» **Work instructions**: Starting at the top line, return each entry word for word.

» **Data for this task**:
================================
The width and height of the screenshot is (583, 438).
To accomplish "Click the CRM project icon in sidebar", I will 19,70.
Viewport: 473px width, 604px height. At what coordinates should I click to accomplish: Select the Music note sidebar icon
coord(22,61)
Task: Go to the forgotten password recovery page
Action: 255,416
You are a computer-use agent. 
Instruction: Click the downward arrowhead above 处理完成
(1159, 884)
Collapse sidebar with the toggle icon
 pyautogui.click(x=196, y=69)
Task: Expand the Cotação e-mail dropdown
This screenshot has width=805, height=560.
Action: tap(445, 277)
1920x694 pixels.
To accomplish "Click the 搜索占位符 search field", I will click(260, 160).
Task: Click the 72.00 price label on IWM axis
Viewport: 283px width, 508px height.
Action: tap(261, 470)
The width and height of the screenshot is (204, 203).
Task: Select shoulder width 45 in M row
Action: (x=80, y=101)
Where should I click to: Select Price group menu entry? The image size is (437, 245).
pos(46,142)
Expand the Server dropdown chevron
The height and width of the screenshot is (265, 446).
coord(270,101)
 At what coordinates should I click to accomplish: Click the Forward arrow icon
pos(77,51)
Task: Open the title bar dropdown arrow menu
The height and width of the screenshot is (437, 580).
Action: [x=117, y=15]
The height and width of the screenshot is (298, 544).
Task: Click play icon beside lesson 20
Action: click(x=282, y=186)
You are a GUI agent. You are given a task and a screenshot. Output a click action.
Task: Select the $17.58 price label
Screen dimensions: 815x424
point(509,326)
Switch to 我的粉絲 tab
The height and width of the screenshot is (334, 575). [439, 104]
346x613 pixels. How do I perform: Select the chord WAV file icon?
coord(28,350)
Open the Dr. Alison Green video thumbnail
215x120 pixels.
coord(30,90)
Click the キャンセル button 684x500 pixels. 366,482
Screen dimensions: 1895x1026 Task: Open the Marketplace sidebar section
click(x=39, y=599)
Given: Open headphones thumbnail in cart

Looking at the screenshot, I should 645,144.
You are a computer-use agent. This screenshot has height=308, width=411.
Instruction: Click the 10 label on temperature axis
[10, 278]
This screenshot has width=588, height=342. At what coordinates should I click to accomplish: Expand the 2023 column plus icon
================================
» **Exercise answer**:
The width and height of the screenshot is (583, 438).
To accomplish "Click the CRM project icon in sidebar", I will 19,70.
Viewport: 473px width, 604px height. At what coordinates should I click to accomplish: Select the Music note sidebar icon
coord(22,61)
Task: Go to the forgotten password recovery page
Action: 255,416
You are a computer-use agent. 
Instruction: Click the downward arrowhead above 处理完成
(1159, 884)
Collapse sidebar with the toggle icon
 pyautogui.click(x=196, y=69)
Task: Expand the Cotação e-mail dropdown
This screenshot has width=805, height=560.
Action: tap(445, 277)
1920x694 pixels.
To accomplish "Click the 搜索占位符 search field", I will click(260, 160).
Task: Click the 72.00 price label on IWM axis
Viewport: 283px width, 508px height.
Action: tap(261, 470)
The width and height of the screenshot is (204, 203).
Task: Select shoulder width 45 in M row
Action: (x=80, y=101)
Where should I click to: Select Price group menu entry? The image size is (437, 245).
pos(46,142)
Expand the Server dropdown chevron
The height and width of the screenshot is (265, 446).
coord(270,101)
 At what coordinates should I click to accomplish: Click the Forward arrow icon
pos(77,51)
Task: Open the title bar dropdown arrow menu
The height and width of the screenshot is (437, 580).
Action: [x=117, y=15]
The height and width of the screenshot is (298, 544).
Task: Click play icon beside lesson 20
Action: click(x=282, y=186)
You are a GUI agent. You are given a task and a screenshot. Output a click action.
Task: Select the $17.58 price label
Screen dimensions: 815x424
point(509,326)
Switch to 我的粉絲 tab
The height and width of the screenshot is (334, 575). [439, 104]
346x613 pixels. How do I perform: Select the chord WAV file icon?
coord(28,350)
Open the Dr. Alison Green video thumbnail
215x120 pixels.
coord(30,90)
Click the キャンセル button 684x500 pixels. 366,482
Screen dimensions: 1895x1026 Task: Open the Marketplace sidebar section
click(x=39, y=599)
Given: Open headphones thumbnail in cart

Looking at the screenshot, I should 645,144.
You are a computer-use agent. This screenshot has height=308, width=411.
Instruction: Click the 10 label on temperature axis
[10, 278]
This screenshot has width=588, height=342. At what coordinates should I click to accomplish: Expand the 2023 column plus icon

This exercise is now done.